Элпидий насупился и молча протянул Панатию чашу, тот, не промолвив ни слова, наполнил ее. Друзья, нарушая все традиции пира, выпили в полнейшей тишине. Элпидий поставил на стол чашу и, подумав, сказал:
– Я должен с ней поговорить.
– О чем ты хочешь говорить с дочерью архитектора нового Византия? О красоте колонн храма Апполона в Дафне или о стройке по канонам Ветрувия? Сам кесарь пообещал сделать ее отца префектом города, если он за два года перестроит Византий. Скоро у этой девушки в женихах будут ходить римские сенаторы, а ты с ней хочешь поговорить. Ты посмотри на себя, на свой старый плащ, загляни в свой кошель, в котором если что и водится – так только моль.
– Тебе бы оракулы изрекать, – с горечью отозвался Элпидий.
– Раз ты не знаешь, что делать, то – пожалуй, – улыбнулся Панатий.
Ученик теурга снова погрузился в свои безрадостные мысли, но спустя минуту, как будто разглядев что-то в углу комнаты, внезапно оживился.
– Панатий, я знаю, что делать! Зевс Серапис мне поможет!
Панатий замер с поднесенной к губам чашей:
– Ты хочешь прибегнуть к магии?
Философ в ответ на вопрос показал ровный ряд белых зубов.
– Глупец, вспомни об эдикте против любовных заклинаний. Теперь царей у магов и теургов в Сирии нет. А новые римские законники, которых повсюду насадил Константин, обязательно воспользуются этим указом, чтобы показать свою силу. Подумай, подумай об этом!
Элпидий как-то сардонически улыбнулся.
– Константин и веру отцов назвал лживой, и ко Христу всех призвал, и жертвоприношения запретил. А сам при этом остался верховным понтификом.
– Берегись! Вчера на улице Сингон какие-то люди в рваных кукулях, ссылаясь на этот этикт, звали горожан жечь магические книги.
– Я все уже решил. Надо попасть в дом Таэсис и взять что-то из ее вещей.
– А ты не боишься, что тебя убьют на месте как вора?
– Я все уже решил, – упрямо повторил Элпидий.
Панатий подумал и сказал:
– В таком случае, я иду с тобой.
– Ты? – обрадовался и удивился Элпидий. – Но почему? Ты же только что говорил, чтобы я забыл ее.

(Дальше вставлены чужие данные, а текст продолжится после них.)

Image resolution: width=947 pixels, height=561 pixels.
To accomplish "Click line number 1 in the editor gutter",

– Я тебя испытывал, – Панатий осклабил редкие зубы. – Я старше тебя. Да и в любовных делах знаю побольше твоего. Кто-то же должен быть в этой вылазке главным. У тебя все есть для магического действа? – спросил Панатий, понижая голос.

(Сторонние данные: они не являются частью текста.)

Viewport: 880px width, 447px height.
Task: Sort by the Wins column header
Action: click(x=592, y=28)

– Да. И глиняная кукла, и медные иглы, и магический стилос, и свинцовая пластина для записи заклинания, – ответил Элпидий почти шепотом.
– Так чего же мы ждем? – прогрохотал добряк на весь триклиний. – Вперед, Аякс!
Расплатившись за сыр и вино, друзья вышли из таверны. Солнце уже зашло за крыши соседних многоэтажных домов. На улицах, как новые созвездья, поднимали на канатах гроздья горящих светильников. С Оронта, лениво вращающего огромные колеса водяных мельниц, вдоль улицы Тиберия потянуло вечерней сыростью. То ли от холода, то ли от страха перед вылазкой Элпидий поежился и неуверенно спросил приятеля:
– Что, прямо из таверны и пойдем к дому Таэсис?
– Смелее, мой друг, из таверны выходят не только в женихи, но и в императоры! Ведь и Константин вышел из таверны, – сказал Панатий во всеуслышание.
Элпидий сообразил, что Панатий имеет в виду мать Константина Флавия Елену, бывшую когда-то трактирщицей, и приложил палец к губам. Такие места, как это, просто кишели доносчиками. И из этой таверны можно было бы запросто попасть не в женихи, а в тюрьму.
Осенние вечера в Антиохии становились уже короткими, как плащи бедняков. Ближе к ночи в городе начиналась другая жизнь, он озарялся тысячами огней, и горожане устремлялись, как мотыльки, на огни светильников улицы Трех Тысяч Колонн. Сынки богатых куриалов, разряженные, как павлины, в дорогие разноцветные гальбаны, сбившись в свою коллегию, ходили по улицам от таверны к таверне, приставали к девушкам и затевали потасовки с парнями из коллегий пекарей, ткачей или медников. Старые нарумяненные грымзы в высоких париках из чужих волос присматривали себе юных жертв из-за занавесок носилок. Бородатые софисты и киники в намеренно извалянных в пыли плащах, надменные риторы со свитками своих речей, тонкошеие певцы и музыканты с арфами под мышкой – все спешили на ужин к меценатам. Смуглолицые сирийцы в полосатых далматиках водили по портикам ослов и верблюдов и, пытаясь сдать их кому-нибудь внаем, пели дифирамбы их достоинствам. Христиане в простых одеждах, причесавшись на прямой пробор и потупив взгляд, шли в Старый город к Древнему храму на вечернюю молитву. Статуи императоров, освещенные масляными светильниками, смотрели сверху из своей вечности на всю эту сутолоку у их ног брезгливо и многозначно.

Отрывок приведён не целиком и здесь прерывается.